March 2, ’18 NASCUS Report

State system, key leaders connect during GAC

Meetings and discussions with members of Congress and their staffs, officials from federal regulatory agencies, national and state credit union trade groups, and key players affecting the state credit union system were highlights of this week’s activities by NASCUS at the biggest credit union meeting of the year, the Governmental Affairs Conference (GAC) of the Credit Union National Association (CUNA).

“The state system took every opportunity possible during the week’s events and conferences to drive home our key messages,” said NASCUS President and CEO Lucy Ito. “Among them: state regulators deserve respect from their federal counterparts; state representation is needed on the NCUA Board; credit unions need a modernized capital system (including additional types of capital); executive pay at non-profit credit unions merits the same tax exemptions as for-profit companies; and federal clarity is past due for credit union service to legal marijuana businesses.”

The NASCUS agenda included meetings with leaders of the American Association of Credit Union Leagues (AACUL), the National Association of Credit Union Service Organizations (NACUSO); CUNA Mutual Group; and the National Association of Federally-insured Credit Unions (NAFCU).

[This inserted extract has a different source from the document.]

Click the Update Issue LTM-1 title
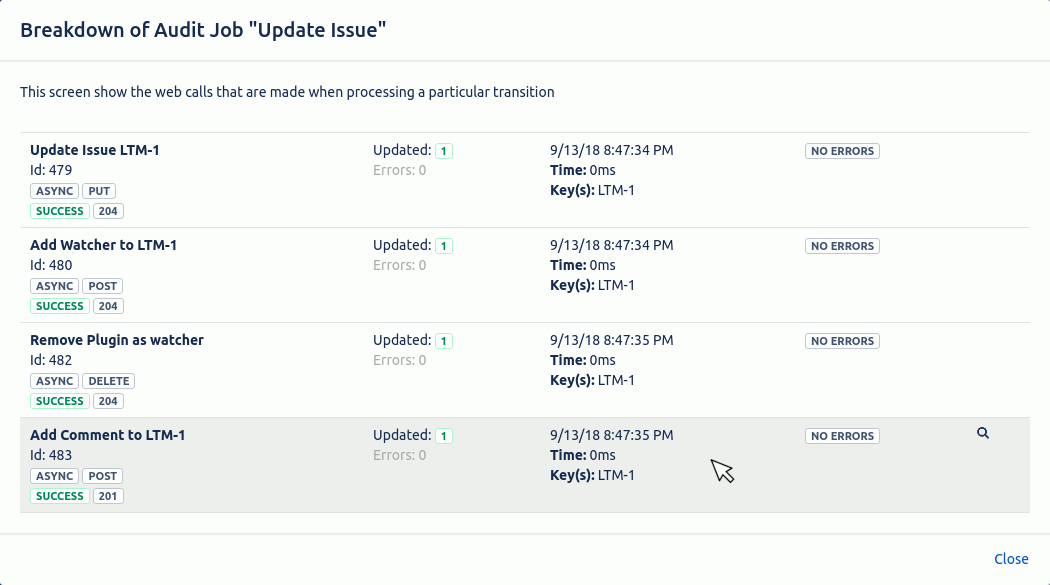The image size is (1050, 585). pos(95,150)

NASCUS leadership also sat down with NCUA Board Chairman J. Mark McWatters to discuss current, common issues facing the state system and the federal regulator, as well as Treasury Department representatives. In addition, NASCUS leaders and staff conferred selected members of Congress and their staffs to talk over the state system agenda, including topics related to implications of the tax reform bill and restructuring of the NCUA Board. Hill offices visited included: Sen. Orrin Hatch (R-Utah); Rep. Patrick Meehan (R-Pa.); Rep. Diane Black (R-Tenn.); and Rep. Frank Lucas (R-Okla.)

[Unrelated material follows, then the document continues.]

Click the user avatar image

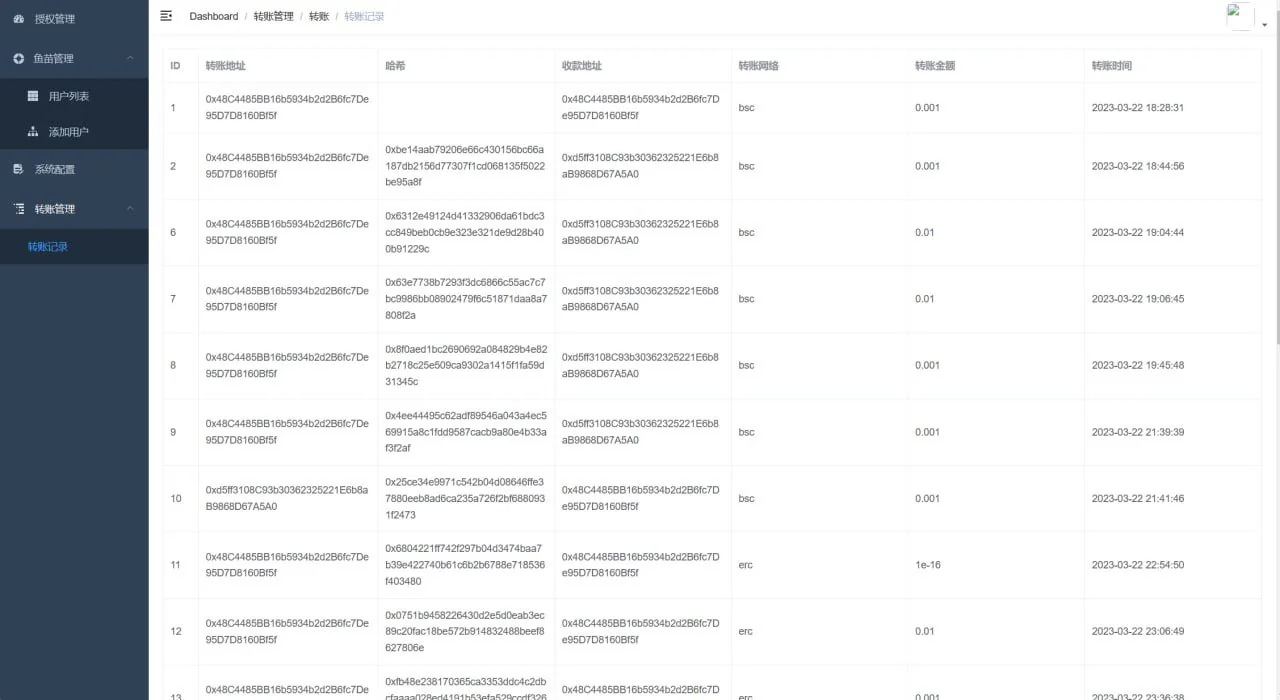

NASCUS one-pager on key state system issues (‘leave-behind’)


Distribution of nearly $736 million in excess funds from the NCUSIF to credit unions is being calculated now – through preforming and validating of the data necessary – with an anticipated payout on target for the third quarter of the year, NCUA Board Chairman J. Mark McWatters signaled to a credit union gathering this week. He also indicated that more distributions may be coming.

Later, NCUA Board Member Rick Metsger defended the distribution, comparing it to premiums that large banks may have to pay this year to reach the required equity level for their insurance fund.

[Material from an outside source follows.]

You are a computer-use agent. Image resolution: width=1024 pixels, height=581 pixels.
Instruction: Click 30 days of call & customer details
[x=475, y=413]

Both agency leaders spoke at the CUNA GAC this week.

In the footnotes of the speech he delivered to the conference McWatters wrote that checks for the distribution (resulting from the closing of the Temporary Corporate Credit Union Stabilization Fund (TCCUSF) and subsequent incorporation into the insurance fund) would be issued in the third quarter. He added that NCUA “expects to notify credit unions later this year of their respective distribution amount.”

In other footnotes to his speech, McWatters summarized the impact of the $736 million distribution from the insurance fund. “In a nutshell, the early closing of the Stabilization Fund transformed a projected premium assessment into an anticipated distribution while materially increasing the necessary and appropriate GAAP reserves for potential future Share Insurance Fund losses and maintaining a normal operating level necessary to protect the Share Insurance Fund’s equity ratio from falling below 1.20 percent in a moderate recession as determined by stress test analysis conducted pursuant to Federal Reserve methodology,” McWatters wrote.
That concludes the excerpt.